## YOUR OBJECTIVE
Reproduce the material below from the line with "This screenshot has width=1220, height=690." to the line with "Screen dimensions: 600x374", and leave out the pictures.

## SUPPLIED MATERIAL
::::::::::
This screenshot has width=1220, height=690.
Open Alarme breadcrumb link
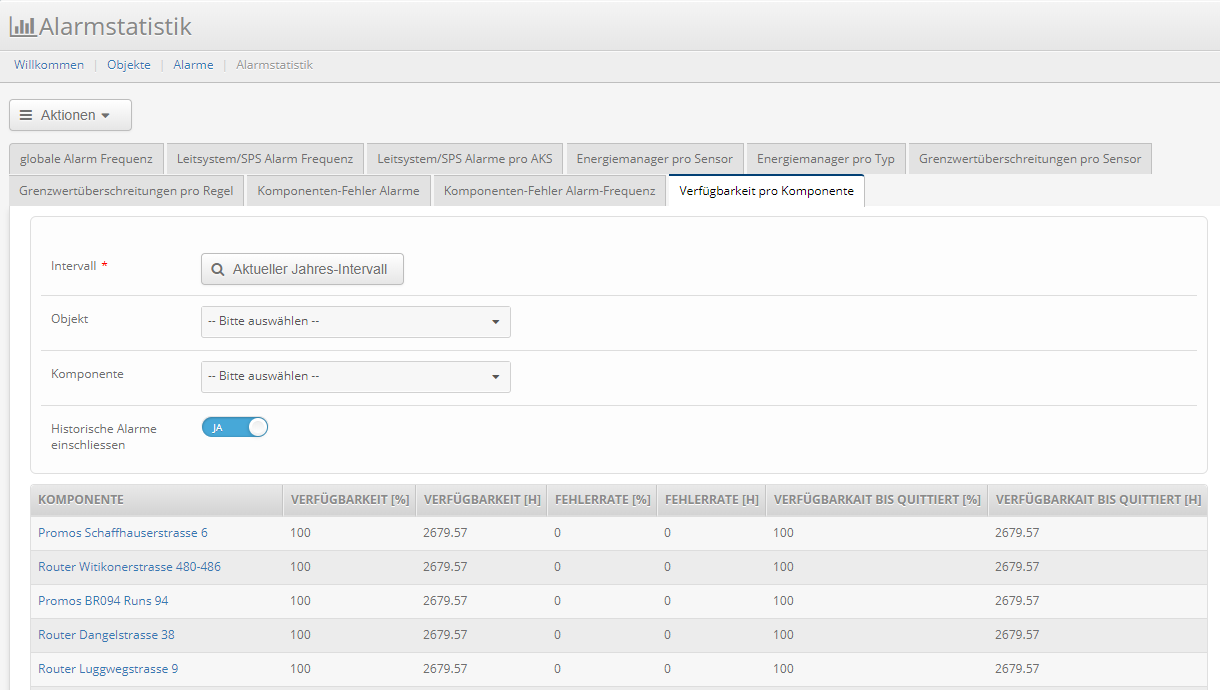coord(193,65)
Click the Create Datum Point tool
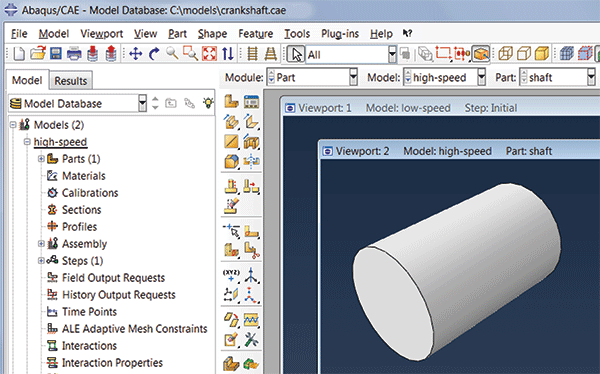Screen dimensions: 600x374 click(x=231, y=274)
::::::::::
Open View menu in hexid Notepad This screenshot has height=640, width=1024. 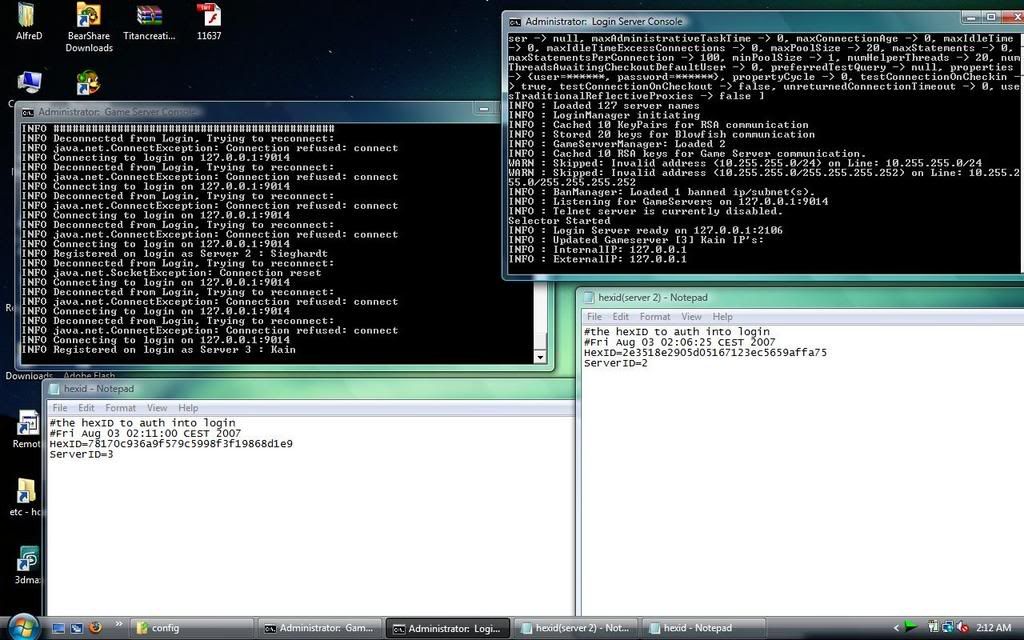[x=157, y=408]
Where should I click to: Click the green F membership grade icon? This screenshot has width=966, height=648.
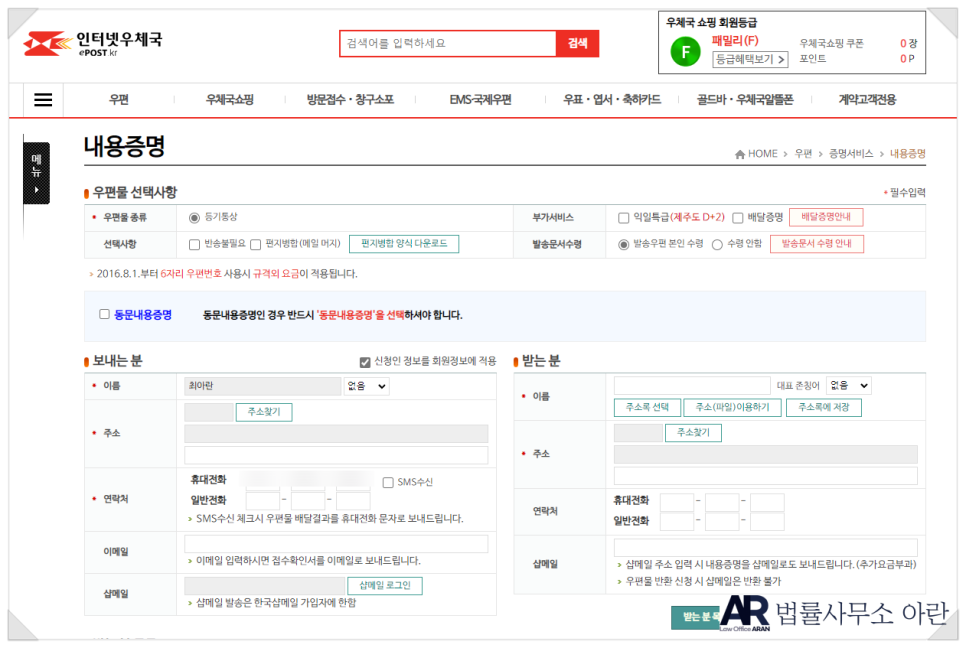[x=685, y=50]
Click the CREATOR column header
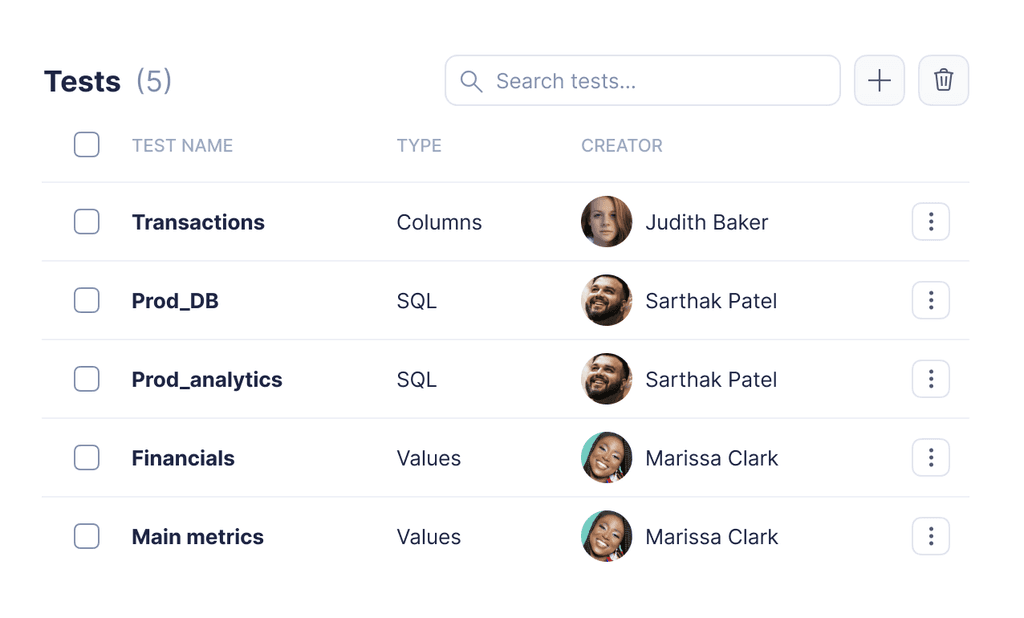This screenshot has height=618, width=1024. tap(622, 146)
::::::::::
## OUTPUT FOR THIS EXERCISE
This screenshot has width=1220, height=690.
Open Alarme breadcrumb link
coord(193,65)
Click the Create Datum Point tool
Screen dimensions: 600x374 click(x=231, y=274)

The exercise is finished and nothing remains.